Abstract
This post walks through a first end-to-end ML workflow using a real image classification task. The goal is not just to train a model, but to build the habits that matter in practice: checking data, splitting correctly, choosing a simple baseline, and evaluating results without fooling yourself.
Most ML tutorials start with MNIST (handwritten digits) or some perfectly cleaned dataset. That’s fine for learning, but it doesn’t teach you what building a real model actually feels like. Real projects have messy data, unclear requirements, and a dozen decisions you have to make without clear “right” answers.
So let’s build something real: a model that can classify images of different types of vehicles. We’ll use a subset of real data, deal with actual problems that come up, and make real decisions along the way.

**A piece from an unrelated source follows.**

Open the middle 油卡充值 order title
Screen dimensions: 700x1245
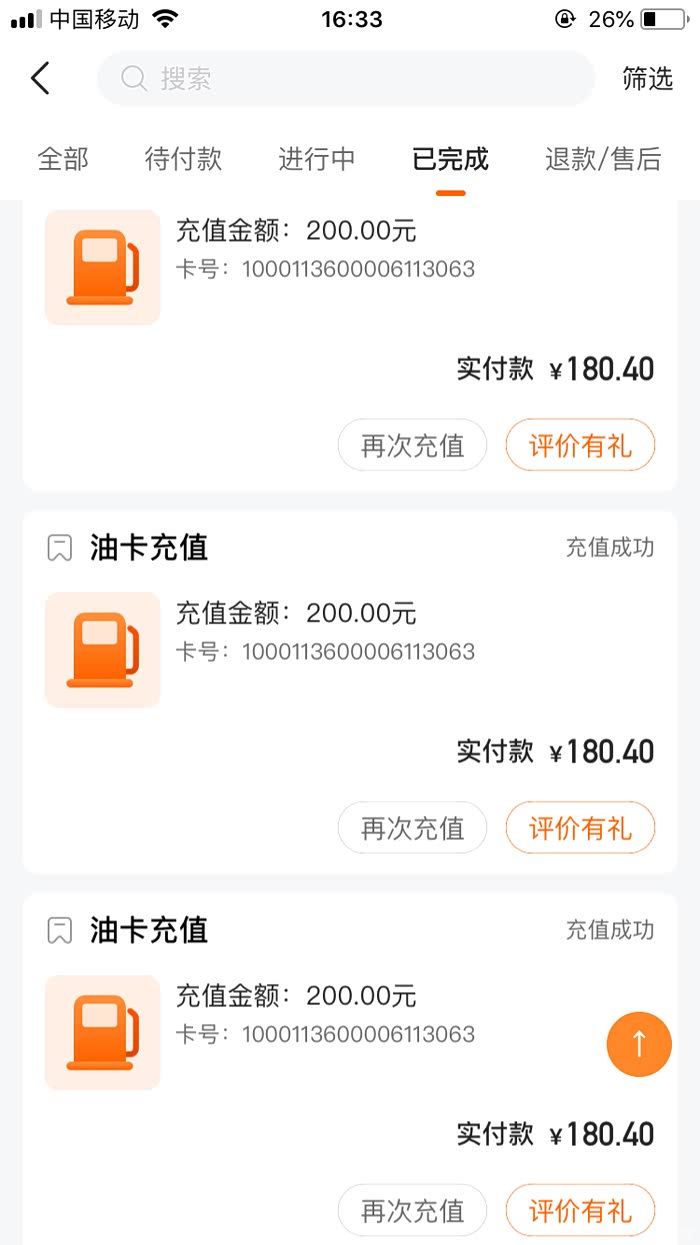point(149,548)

By the end, you’ll have a working model and—more importantly—you’ll understand the process of building one.
What You’ll Need#
Before we start, make sure you have:
pip install torch torchvision numpy matplotlib pillow scikit-learn
And a basic understanding of Python. You don’t need to be an expert, but you should be comfortable with functions, loops, and basic concepts.
Step 1: Get Some Data#
We’ll use the CIFAR-10 dataset, which has 60,000 small images across 10 categories: airplanes, cars, birds, cats, deer, dogs, frogs, horses, ships, and trucks.
Why CIFAR-10? Because it’s:
- Real images (not synthetic)
- Small enough to train quickly (even without a GPU)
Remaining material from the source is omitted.